Turnout in Popular Vote Predictions

Oct 16, 2020

Campaigns have employed many strategies to mobilize their base and increase voter turnout throughout past presidential elections (Enos). This begs the question: how can turnout help predict a candidate’s popular vote share? In this blog, I will seek to answer such a question. I will first consider trends in turnout as a percentage for the voting-eligible population for the presidential and midterm elections. I will then incorporate this turnout variable in a linear regression model, stratified by party affiliation, and compare it to models from previous weeks. Finally, I will use this new model to predict the 2020 election, considering several turnout scenarios.

Turnout Trends in the United States

United States Presidential Election Turnout (1980-2016)	United States Midterm Election Turnout (1982-2014)

The graphs above demonstrate trends in the turnout rate (as a percentage of the voting-eligible-population) for United States elections from 1980 to 2016. Some of the major takeaways include:

Increasing turnout for presidential elections. From the data available, the voter turnout rate for presidential elections has generally increased from 1980 to 2016. This is evident given that the turnout rate for most elections before 2000 fell below 55% while such rate was above 59% for the majority of elections post-2000.
Decreasing turnout for midterm elections. From the data available, the turnout rate for midterm elections has generally decreased from 1982 to 2014. This is evident given that the turnout rate for midterm elections peaked around 42% in 1982 and fell to around 36% in 2014. However, one should note that the turnout rate increased consistently from 1988 to 2010 and was likely significantly higher in 2018 relative to 2014.
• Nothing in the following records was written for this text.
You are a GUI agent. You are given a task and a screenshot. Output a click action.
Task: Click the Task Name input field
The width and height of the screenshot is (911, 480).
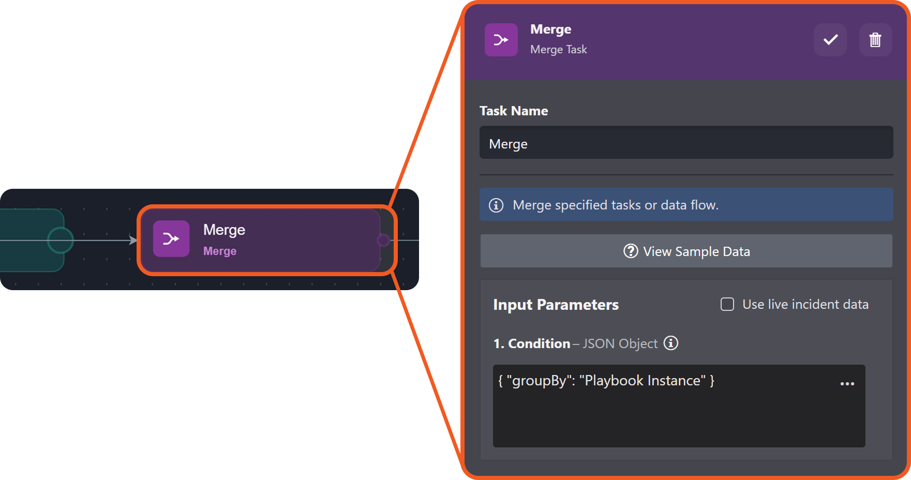pyautogui.click(x=686, y=143)
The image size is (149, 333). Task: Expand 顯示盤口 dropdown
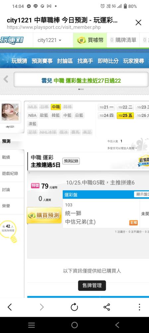pyautogui.click(x=141, y=194)

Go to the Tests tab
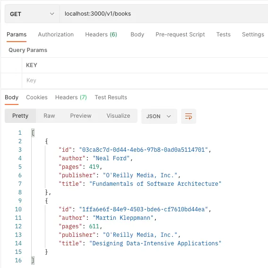[224, 35]
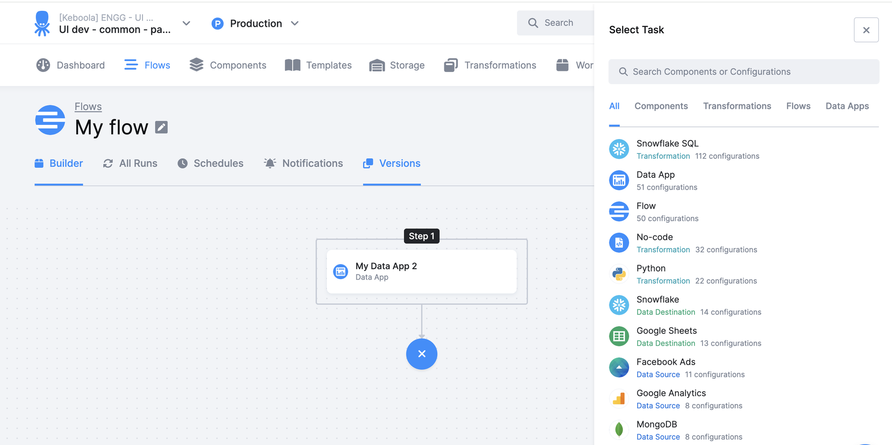This screenshot has height=445, width=892.
Task: Open the Production environment dropdown
Action: coord(295,23)
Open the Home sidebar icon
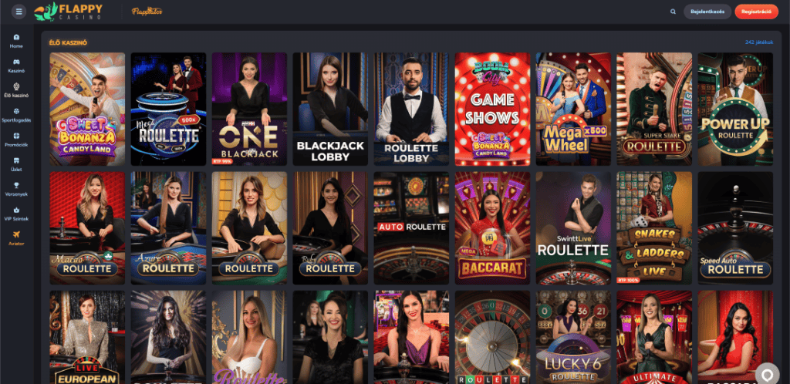Screen dimensions: 790x384 [17, 37]
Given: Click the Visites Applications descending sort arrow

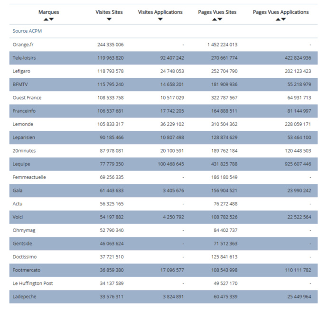Looking at the screenshot, I should (160, 19).
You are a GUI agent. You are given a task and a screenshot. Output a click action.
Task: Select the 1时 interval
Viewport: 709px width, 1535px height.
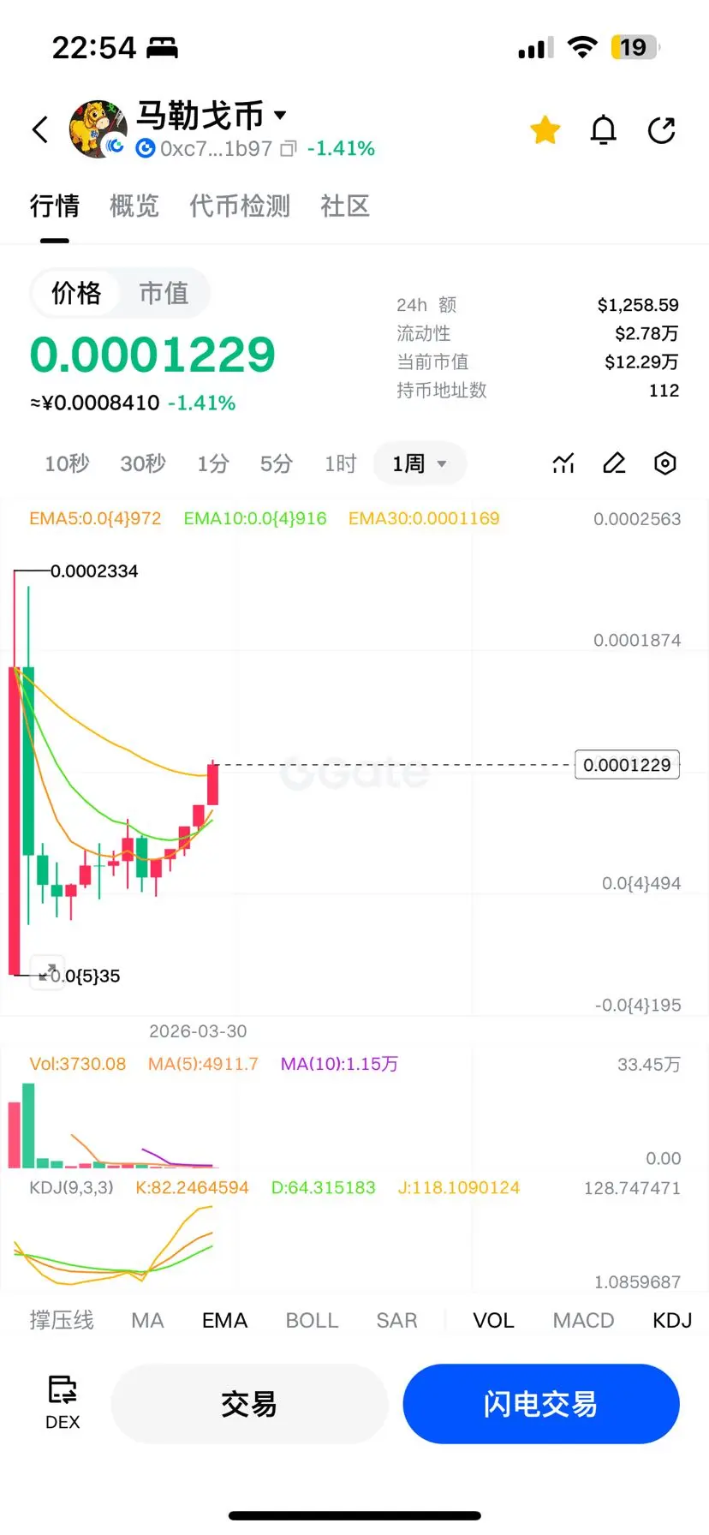[340, 463]
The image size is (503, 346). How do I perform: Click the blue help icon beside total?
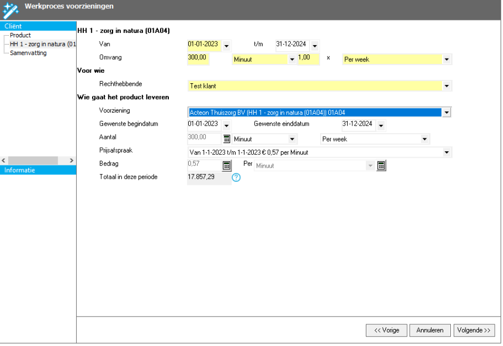236,178
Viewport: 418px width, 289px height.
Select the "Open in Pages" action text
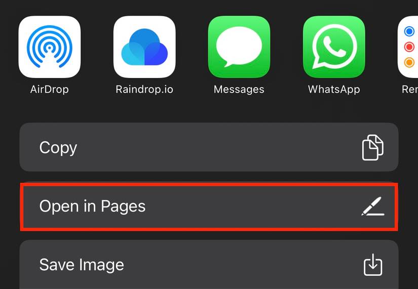pos(92,207)
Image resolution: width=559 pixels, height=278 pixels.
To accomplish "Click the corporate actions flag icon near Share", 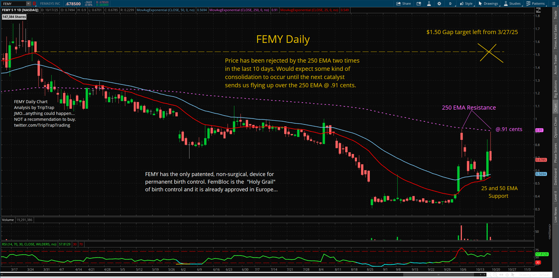I will pyautogui.click(x=419, y=4).
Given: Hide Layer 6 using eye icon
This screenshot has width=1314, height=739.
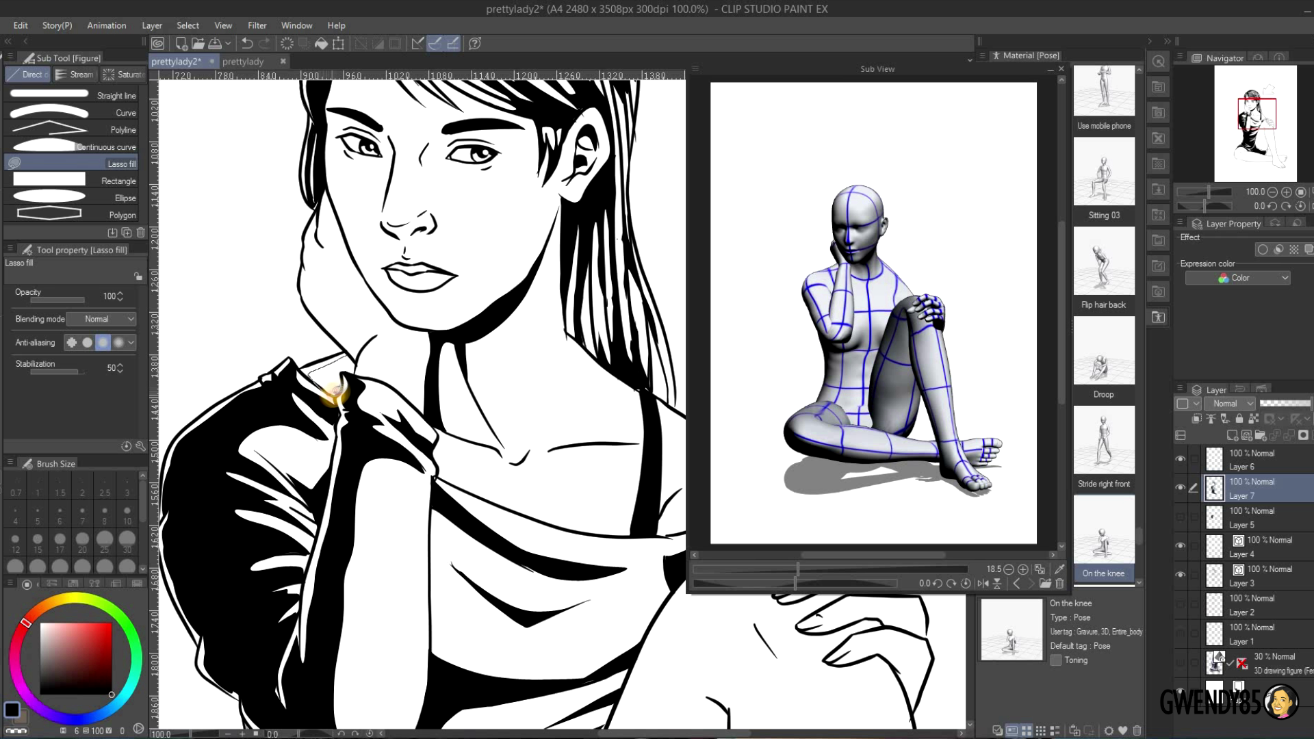Looking at the screenshot, I should [x=1180, y=459].
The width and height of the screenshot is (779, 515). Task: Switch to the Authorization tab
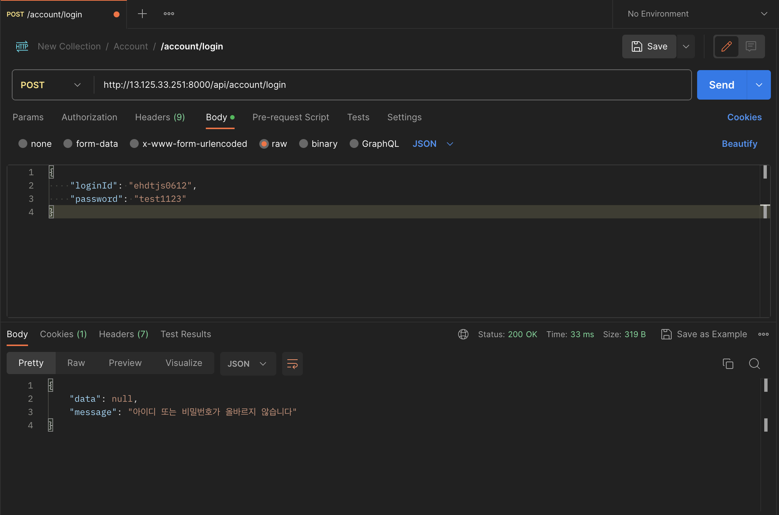89,117
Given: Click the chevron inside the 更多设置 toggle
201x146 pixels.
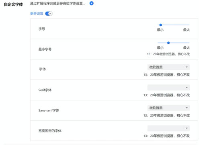Looking at the screenshot, I should click(x=50, y=14).
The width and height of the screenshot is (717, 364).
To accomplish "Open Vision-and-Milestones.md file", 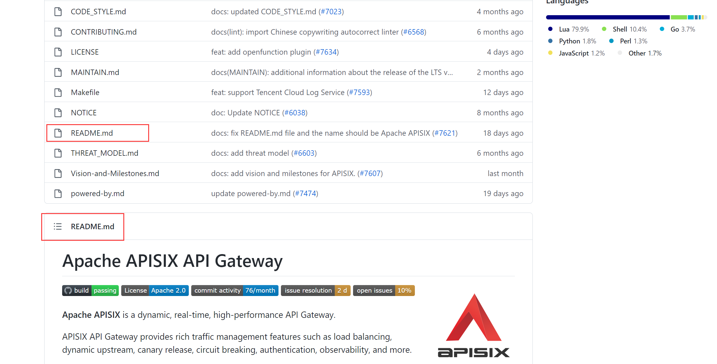I will [x=115, y=173].
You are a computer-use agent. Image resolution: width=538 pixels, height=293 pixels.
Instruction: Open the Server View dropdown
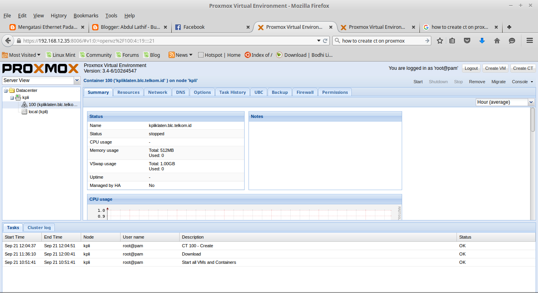(77, 80)
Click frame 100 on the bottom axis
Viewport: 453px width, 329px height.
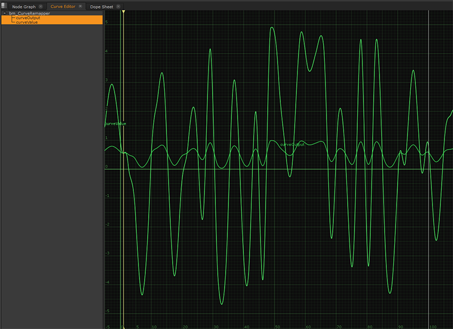tap(432, 327)
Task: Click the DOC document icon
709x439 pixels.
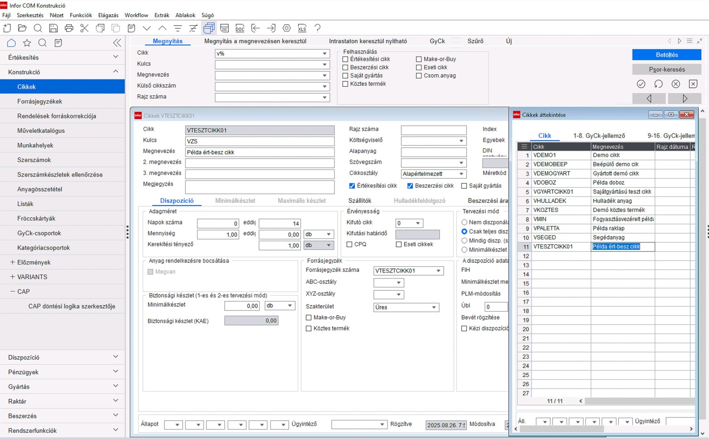Action: point(240,28)
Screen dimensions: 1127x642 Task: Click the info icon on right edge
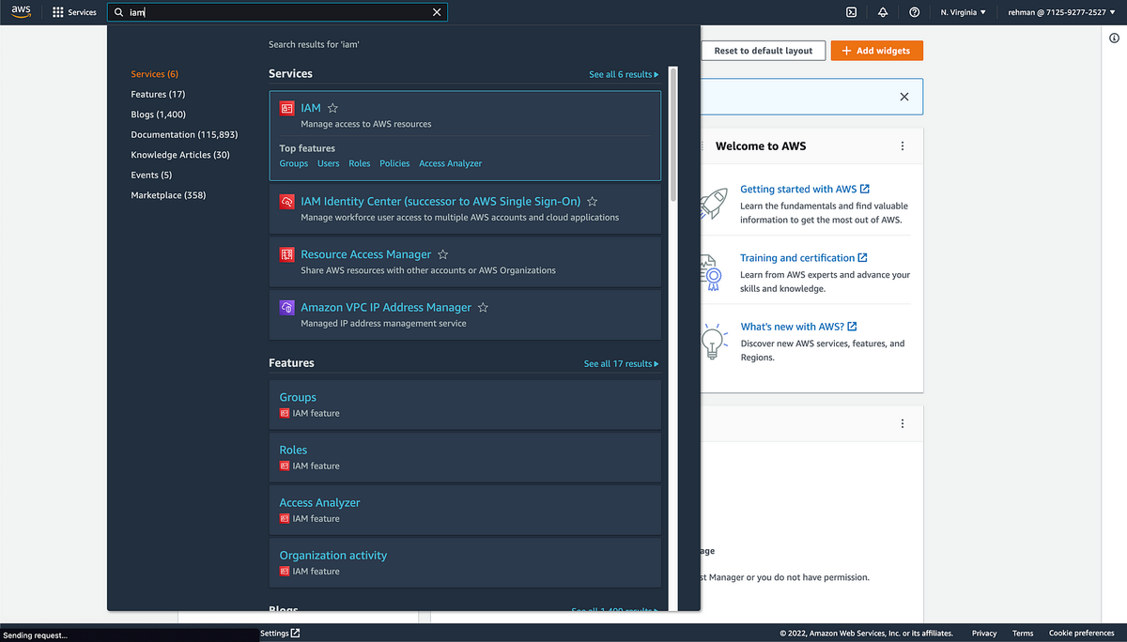pos(1114,38)
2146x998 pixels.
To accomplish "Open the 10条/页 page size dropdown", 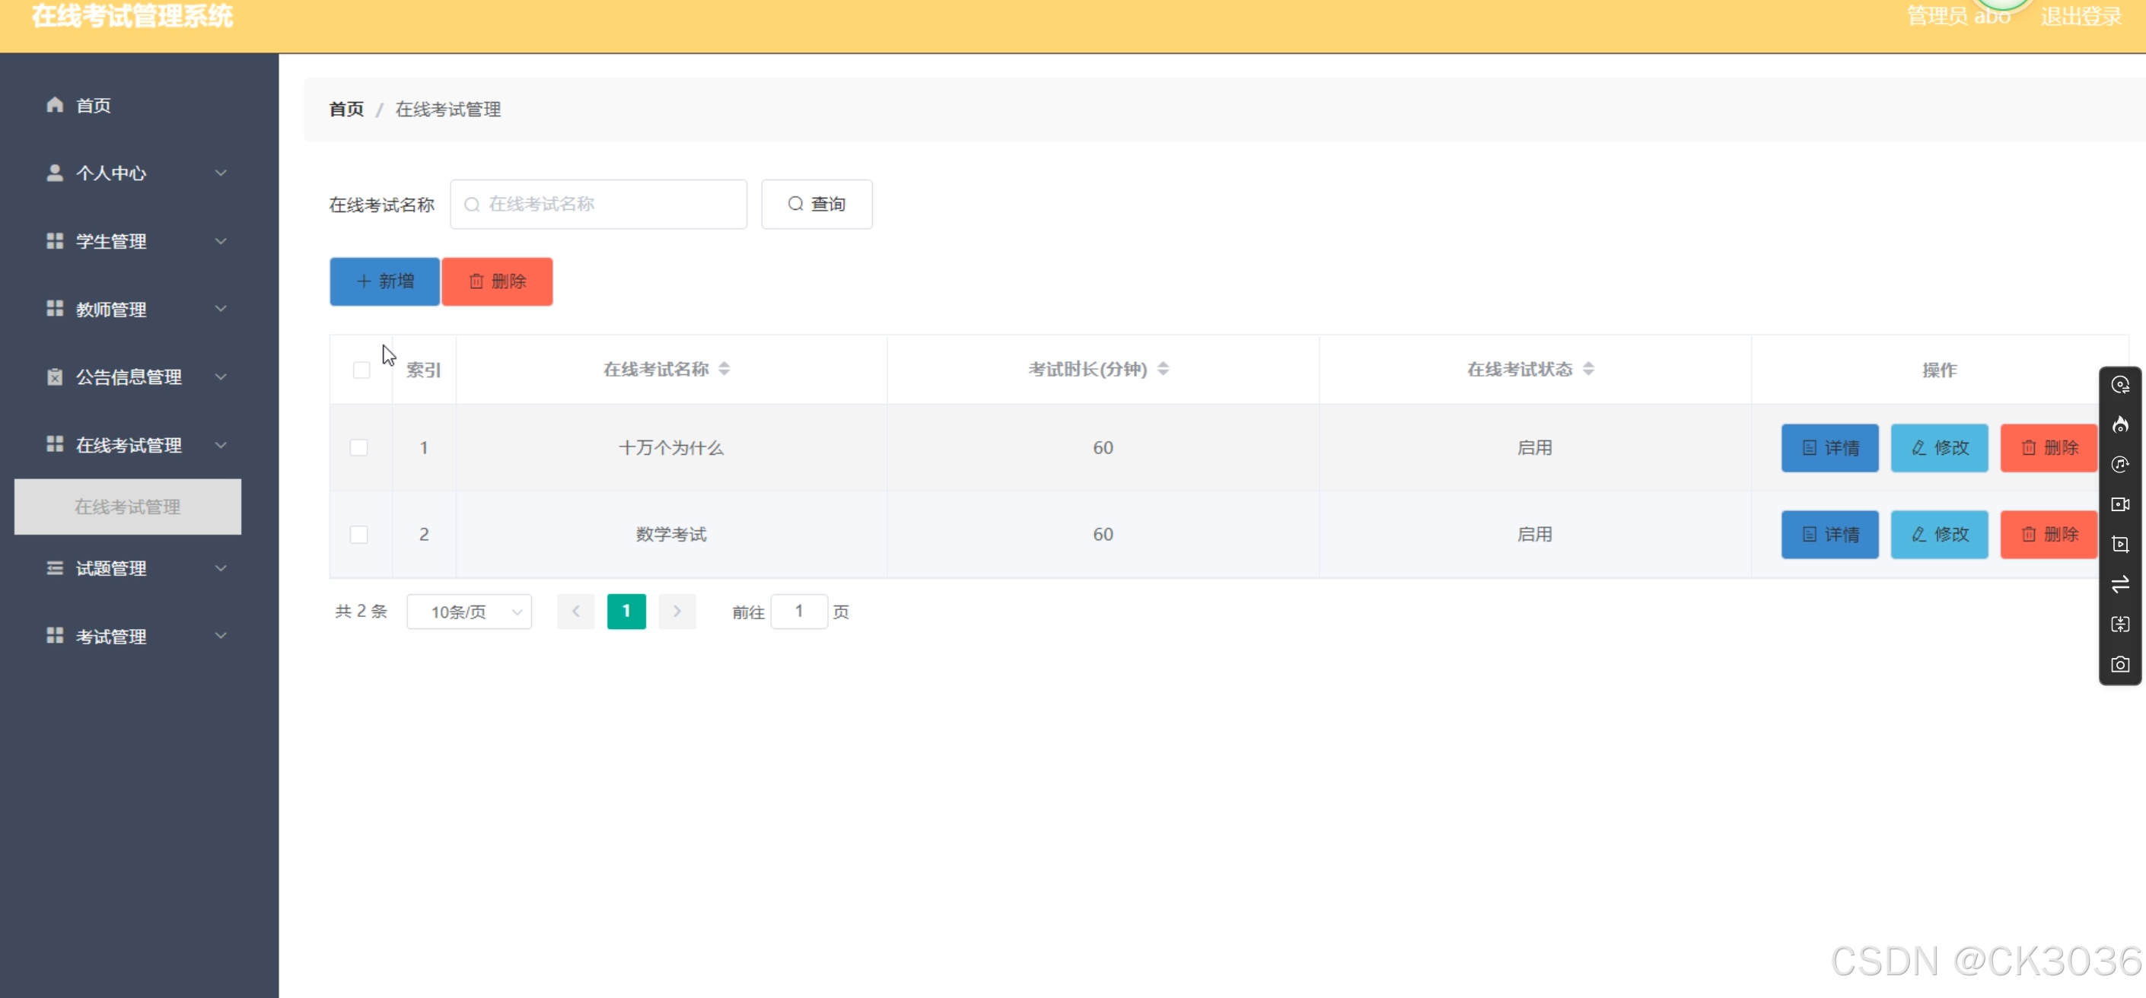I will (x=469, y=612).

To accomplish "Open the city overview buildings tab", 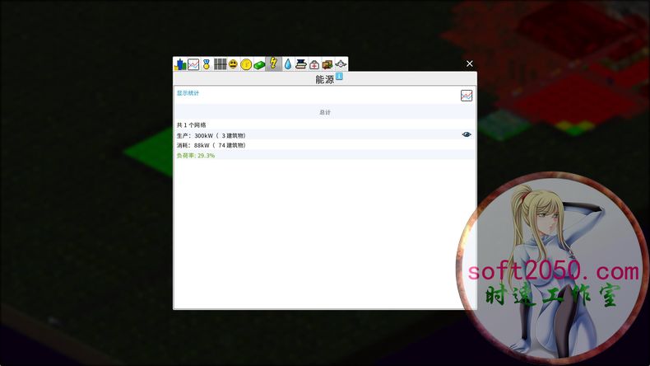I will click(180, 64).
Incorporating the Turnout Rate in Models and Model Comparisons

I will now incorporate the turnout rate of presidential elections in a model that predicts candidates’ vote share. The main model I will consider is a linear regression model that factors in the turnout rate for presidential elections from 1980 to 2016 and the average support for a candidate six weeks before the election. A candidates’ average support is factored in the model given such was found to be the most predictive variable for a candidate’s popular vote share in my week 3 blog. I will compare the afromentioned model to a linear regression model based solely on the average support for a given candidate. Each model will be separated by party, i.e., each model will have two versions that predict the vote share for a candidate from one of the two major parties, using the same linear regression formula but with average support data specific to each party’s candidate.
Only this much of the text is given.